TASK GOAL: Copy out the entries below in full and exactly.
*** Opening of PROVIDED RECORDS ***
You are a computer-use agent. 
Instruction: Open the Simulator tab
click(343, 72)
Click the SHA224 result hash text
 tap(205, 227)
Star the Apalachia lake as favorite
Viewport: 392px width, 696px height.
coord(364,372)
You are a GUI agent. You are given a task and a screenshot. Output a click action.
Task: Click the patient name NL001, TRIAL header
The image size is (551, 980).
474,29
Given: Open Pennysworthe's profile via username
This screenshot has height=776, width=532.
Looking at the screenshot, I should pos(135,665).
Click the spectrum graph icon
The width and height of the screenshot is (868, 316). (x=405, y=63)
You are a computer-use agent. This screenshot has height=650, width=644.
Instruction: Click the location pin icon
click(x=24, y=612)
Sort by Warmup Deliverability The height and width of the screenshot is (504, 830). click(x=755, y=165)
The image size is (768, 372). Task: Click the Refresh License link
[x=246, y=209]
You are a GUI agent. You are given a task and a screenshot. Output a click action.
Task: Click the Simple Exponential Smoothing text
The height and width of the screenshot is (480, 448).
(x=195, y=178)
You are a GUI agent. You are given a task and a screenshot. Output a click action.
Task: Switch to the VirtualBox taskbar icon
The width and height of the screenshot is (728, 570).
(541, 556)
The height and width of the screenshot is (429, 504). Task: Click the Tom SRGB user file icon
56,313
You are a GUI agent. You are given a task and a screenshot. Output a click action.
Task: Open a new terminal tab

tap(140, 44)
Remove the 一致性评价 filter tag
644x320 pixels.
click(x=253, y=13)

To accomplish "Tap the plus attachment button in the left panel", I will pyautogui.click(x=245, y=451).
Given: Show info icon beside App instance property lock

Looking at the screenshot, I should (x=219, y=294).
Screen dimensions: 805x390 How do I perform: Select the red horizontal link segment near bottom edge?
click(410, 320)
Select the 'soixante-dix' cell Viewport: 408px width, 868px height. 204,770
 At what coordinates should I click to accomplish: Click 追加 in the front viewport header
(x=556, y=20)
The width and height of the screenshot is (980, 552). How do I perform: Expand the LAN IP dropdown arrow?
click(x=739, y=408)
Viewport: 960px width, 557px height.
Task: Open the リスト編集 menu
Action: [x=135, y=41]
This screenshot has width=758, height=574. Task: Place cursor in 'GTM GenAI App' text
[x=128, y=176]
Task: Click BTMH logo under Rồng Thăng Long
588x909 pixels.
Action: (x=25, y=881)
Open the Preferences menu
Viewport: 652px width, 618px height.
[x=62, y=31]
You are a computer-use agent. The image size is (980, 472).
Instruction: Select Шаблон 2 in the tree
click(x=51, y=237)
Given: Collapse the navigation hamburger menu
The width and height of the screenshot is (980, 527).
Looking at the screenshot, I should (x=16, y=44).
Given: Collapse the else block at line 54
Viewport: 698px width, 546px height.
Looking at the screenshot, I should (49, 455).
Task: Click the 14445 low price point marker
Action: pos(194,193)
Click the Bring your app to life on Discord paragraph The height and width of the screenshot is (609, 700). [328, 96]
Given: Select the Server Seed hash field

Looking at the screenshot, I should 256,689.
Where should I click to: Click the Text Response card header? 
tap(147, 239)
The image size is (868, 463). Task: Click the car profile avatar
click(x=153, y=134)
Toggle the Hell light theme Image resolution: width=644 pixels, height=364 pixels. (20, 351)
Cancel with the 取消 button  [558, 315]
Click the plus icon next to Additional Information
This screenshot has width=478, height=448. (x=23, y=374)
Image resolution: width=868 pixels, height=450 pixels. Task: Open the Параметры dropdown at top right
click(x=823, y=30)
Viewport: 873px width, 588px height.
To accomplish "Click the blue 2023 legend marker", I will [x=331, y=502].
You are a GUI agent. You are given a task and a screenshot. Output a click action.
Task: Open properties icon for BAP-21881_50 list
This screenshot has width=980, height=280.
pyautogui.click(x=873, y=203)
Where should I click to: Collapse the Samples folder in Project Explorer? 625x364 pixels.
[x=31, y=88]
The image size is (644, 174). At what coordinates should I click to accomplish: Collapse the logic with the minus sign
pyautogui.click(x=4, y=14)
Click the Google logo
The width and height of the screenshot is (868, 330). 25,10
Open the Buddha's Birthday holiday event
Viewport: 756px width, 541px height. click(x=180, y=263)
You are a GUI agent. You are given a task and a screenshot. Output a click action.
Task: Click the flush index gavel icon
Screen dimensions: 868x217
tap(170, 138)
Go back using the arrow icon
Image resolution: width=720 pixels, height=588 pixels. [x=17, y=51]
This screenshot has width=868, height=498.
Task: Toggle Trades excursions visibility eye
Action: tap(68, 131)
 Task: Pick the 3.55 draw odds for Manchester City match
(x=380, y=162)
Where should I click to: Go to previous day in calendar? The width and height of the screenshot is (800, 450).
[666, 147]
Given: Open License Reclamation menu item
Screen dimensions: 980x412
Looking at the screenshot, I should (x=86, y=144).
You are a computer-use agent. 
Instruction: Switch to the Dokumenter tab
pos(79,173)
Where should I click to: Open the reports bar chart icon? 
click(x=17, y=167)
*** Close of PROVIDED RECORDS ***
COMPLETED TASK:
You are a computer-use agent. 
Instruction: Open the Simulator tab
click(343, 72)
Click the SHA224 result hash text
 tap(205, 227)
Star the Apalachia lake as favorite
Viewport: 392px width, 696px height.
coord(364,372)
You are a GUI agent. You are given a task and a screenshot. Output a click action.
Task: Click the patient name NL001, TRIAL header
The image size is (551, 980).
474,29
Given: Open Pennysworthe's profile via username
This screenshot has height=776, width=532.
Looking at the screenshot, I should pos(135,665).
Click the spectrum graph icon
The width and height of the screenshot is (868, 316). (x=405, y=63)
You are a computer-use agent. This screenshot has height=650, width=644.
Instruction: Click the location pin icon
click(x=24, y=612)
Sort by Warmup Deliverability The height and width of the screenshot is (504, 830). click(x=755, y=165)
The image size is (768, 372). Task: Click the Refresh License link
[x=246, y=209]
You are a GUI agent. You are given a task and a screenshot. Output a click action.
Task: Click the Simple Exponential Smoothing text
The height and width of the screenshot is (480, 448).
(x=195, y=178)
You are a GUI agent. You are given a task and a screenshot. Output a click action.
Task: Switch to the VirtualBox taskbar icon
The width and height of the screenshot is (728, 570).
(541, 556)
The height and width of the screenshot is (429, 504). Task: Click the Tom SRGB user file icon
56,313
You are a GUI agent. You are given a task and a screenshot. Output a click action.
Task: Open a new terminal tab

tap(140, 44)
Remove the 一致性评价 filter tag
644x320 pixels.
click(x=253, y=13)

To accomplish "Tap the plus attachment button in the left panel", I will pyautogui.click(x=245, y=451).
Given: Show info icon beside App instance property lock

Looking at the screenshot, I should (x=219, y=294).
Screen dimensions: 805x390 How do I perform: Select the red horizontal link segment near bottom edge?
click(410, 320)
Select the 'soixante-dix' cell Viewport: 408px width, 868px height. 204,770
 At what coordinates should I click to accomplish: Click 追加 in the front viewport header
(x=556, y=20)
The width and height of the screenshot is (980, 552). How do I perform: Expand the LAN IP dropdown arrow?
click(x=739, y=408)
Viewport: 960px width, 557px height.
Task: Open the リスト編集 menu
Action: [x=135, y=41]
This screenshot has width=758, height=574. Task: Place cursor in 'GTM GenAI App' text
[x=128, y=176]
Task: Click BTMH logo under Rồng Thăng Long
588x909 pixels.
Action: (x=25, y=881)
Open the Preferences menu
Viewport: 652px width, 618px height.
[x=62, y=31]
You are a computer-use agent. The image size is (980, 472).
Instruction: Select Шаблон 2 in the tree
click(x=51, y=237)
Given: Collapse the navigation hamburger menu
The width and height of the screenshot is (980, 527).
Looking at the screenshot, I should (x=16, y=44).
Given: Collapse the else block at line 54
Viewport: 698px width, 546px height.
Looking at the screenshot, I should (49, 455).
Task: Click the 14445 low price point marker
Action: pos(194,193)
Click the Bring your app to life on Discord paragraph The height and width of the screenshot is (609, 700). [328, 96]
Given: Select the Server Seed hash field

Looking at the screenshot, I should 256,689.
Where should I click to: Click the Text Response card header? 
tap(147, 239)
The image size is (868, 463). Task: Click the car profile avatar
click(x=153, y=134)
Toggle the Hell light theme Image resolution: width=644 pixels, height=364 pixels. (20, 351)
Cancel with the 取消 button  [558, 315]
Click the plus icon next to Additional Information
This screenshot has width=478, height=448. (x=23, y=374)
Image resolution: width=868 pixels, height=450 pixels. Task: Open the Параметры dropdown at top right
click(x=823, y=30)
Viewport: 873px width, 588px height.
To accomplish "Click the blue 2023 legend marker", I will [x=331, y=502].
You are a GUI agent. You are given a task and a screenshot. Output a click action.
Task: Open properties icon for BAP-21881_50 list
This screenshot has width=980, height=280.
pyautogui.click(x=873, y=203)
Where should I click to: Collapse the Samples folder in Project Explorer? 625x364 pixels.
[x=31, y=88]
The image size is (644, 174). At what coordinates should I click to accomplish: Collapse the logic with the minus sign
pyautogui.click(x=4, y=14)
Click the Google logo
The width and height of the screenshot is (868, 330). 25,10
Open the Buddha's Birthday holiday event
Viewport: 756px width, 541px height. click(x=180, y=263)
You are a GUI agent. You are given a task and a screenshot. Output a click action.
Task: Click the flush index gavel icon
Screen dimensions: 868x217
tap(170, 138)
Go back using the arrow icon
Image resolution: width=720 pixels, height=588 pixels. [x=17, y=51]
This screenshot has width=868, height=498.
Task: Toggle Trades excursions visibility eye
Action: tap(68, 131)
 Task: Pick the 3.55 draw odds for Manchester City match
(x=380, y=162)
Where should I click to: Go to previous day in calendar? The width and height of the screenshot is (800, 450).
[666, 147]
Given: Open License Reclamation menu item
Screen dimensions: 980x412
Looking at the screenshot, I should (x=86, y=144).
You are a computer-use agent. 
Instruction: Switch to the Dokumenter tab
pos(79,173)
Where should I click to: Open the reports bar chart icon? 
click(x=17, y=167)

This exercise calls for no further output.